Votre politique budgétaire est insuffisante pour permettre de sortir des risques chroniques que connaît le budget de la France. Vous faites un effort dans cette loi de finances pour 2018 en réduisant les sous-budgétisations récurrentes, à hauteur de 3 milliards d'euros, mais cet effort n'est toujours pas achevé. Elles demeurent importantes. Ainsi, vous ne prévoyez que 200 millions supplémentaires pour porter à 650 millions les crédits des opérations extérieures alors qu'à la fin 2017, l'estimation du coût des OPEX s'élevait à 1,5 milliard. Pourquoi n'êtes-vous pas allé au bout en budgétant 750 millions à 850 millions de plus ? Quant au coût du contentieux lié à l'annulation de la contribution de 3 % sur les dividendes, soit entre 11 milliards et 12 milliards avec les intérêts, vous n'en comptabilisez que 5 milliards alors que vous savez que fin octobre 2017, 7,2 milliards de demandes de remboursement étaient d'ores et déjà déposées.

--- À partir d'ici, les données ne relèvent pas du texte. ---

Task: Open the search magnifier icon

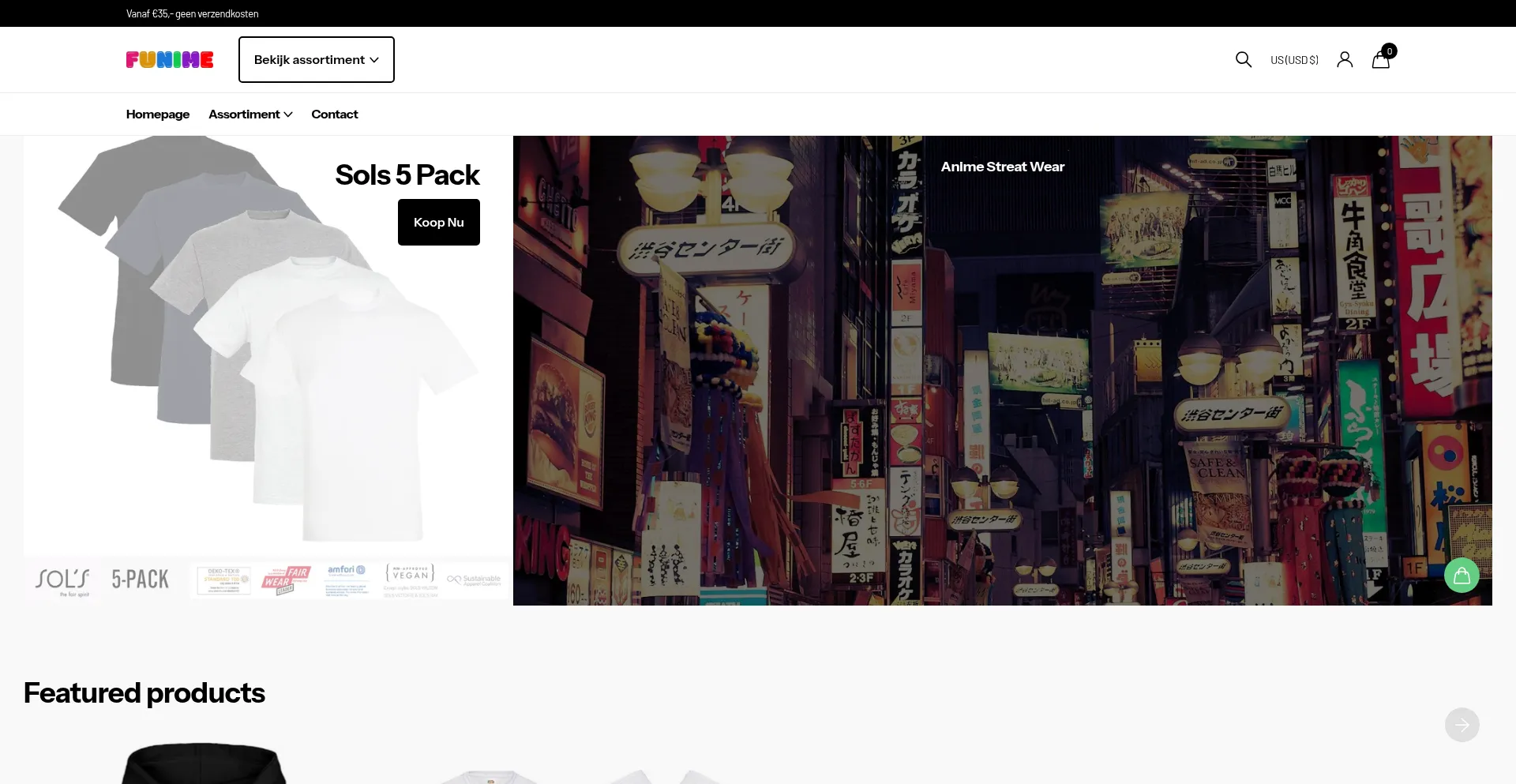Action: pyautogui.click(x=1243, y=60)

S'agissant de la contractualisation avec certaines collectivités territoriales, je pense que vous faites fausse route. En effet, le Gouvernement fait principalement peser l'effort de maîtrise des dépenses publiques sur les collectivités locales, espérant, sous l'effet du pacte financier qu'elles ont passé avec l'État, économiser 3 milliards d'euros environ selon vos prévisions initiales. Mais les faits sont têtus : comment des contrats mis en oeuvre à partir de 2018 pourraient-ils produire des effets dès l'année prochaine ? Ils n'en produiront au plus tôt qu'en 2019, voire en 2020. Dans l'amendement que vous venez de déposer à l'article 24 du projet de loi de programmation, vous souhaitez limiter l'évolution des dépenses réelles de fonctionnement à 1,2 % en valeur et à périmètre constant sur la période 2018-2022, en escomptant une économie annuelle de l'ordre de 2,6 milliards, soit 13 milliards sur la période ; mais votre dispositif présente un très grave risque d'inconstitutionnalité au regard du principe de libre administration des collectivités territoriales.

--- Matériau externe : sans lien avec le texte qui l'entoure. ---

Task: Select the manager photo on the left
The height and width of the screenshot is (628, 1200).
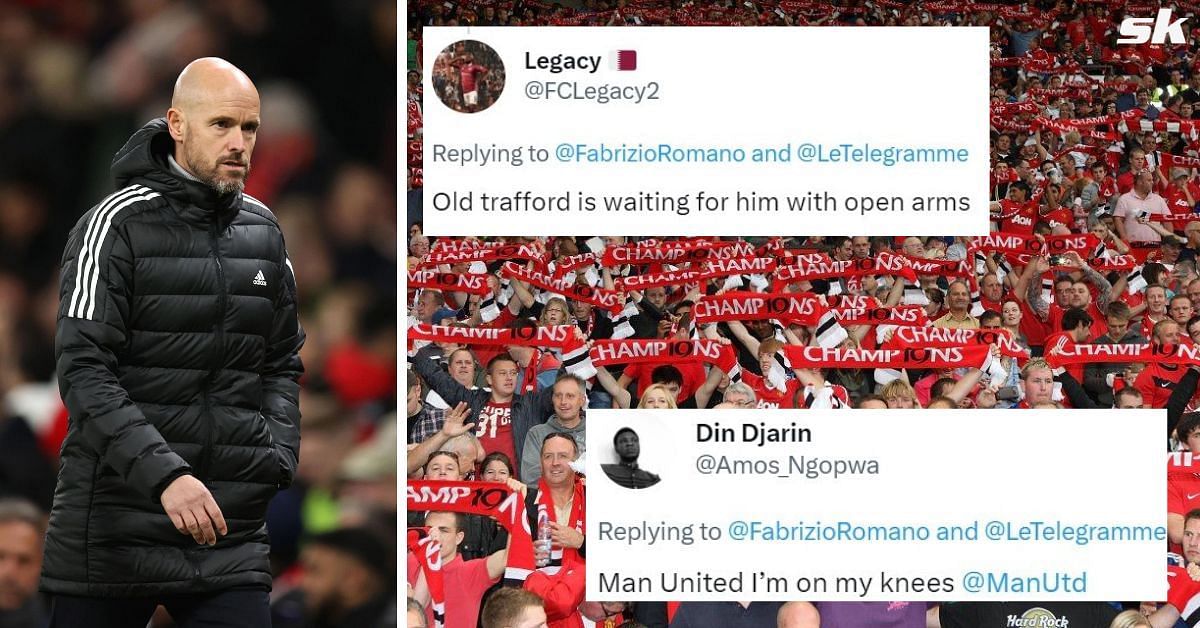Action: point(198,314)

Concernant le projet de loi de finances pour 2018, je l'ai dit déjà à plusieurs reprises : les économies sont insuffisantes, il faudrait en faire 20 milliards comme vous le déclariez en juillet, et vous n'en faites qu'à peine la moitié. Et on n'y trouve même que partiellement les 7 milliards annoncés. Dans les économies portant sur les crédits affectés au logement, vous avez dû vous-même aménager un dispositif totalement inadapté : vous allez vers une grave crise du logement, et pas seulement du fait de l'inadaptation de la baisse de L'APL sur les seuls HLM, mais aussi du fait du maintien de l'IFI et de la non-mise sous flat tax des revenus du patrimoine immobilier. Une vraie politique en matière de logement consisterait à réorganiser les 717 organismes de HLM.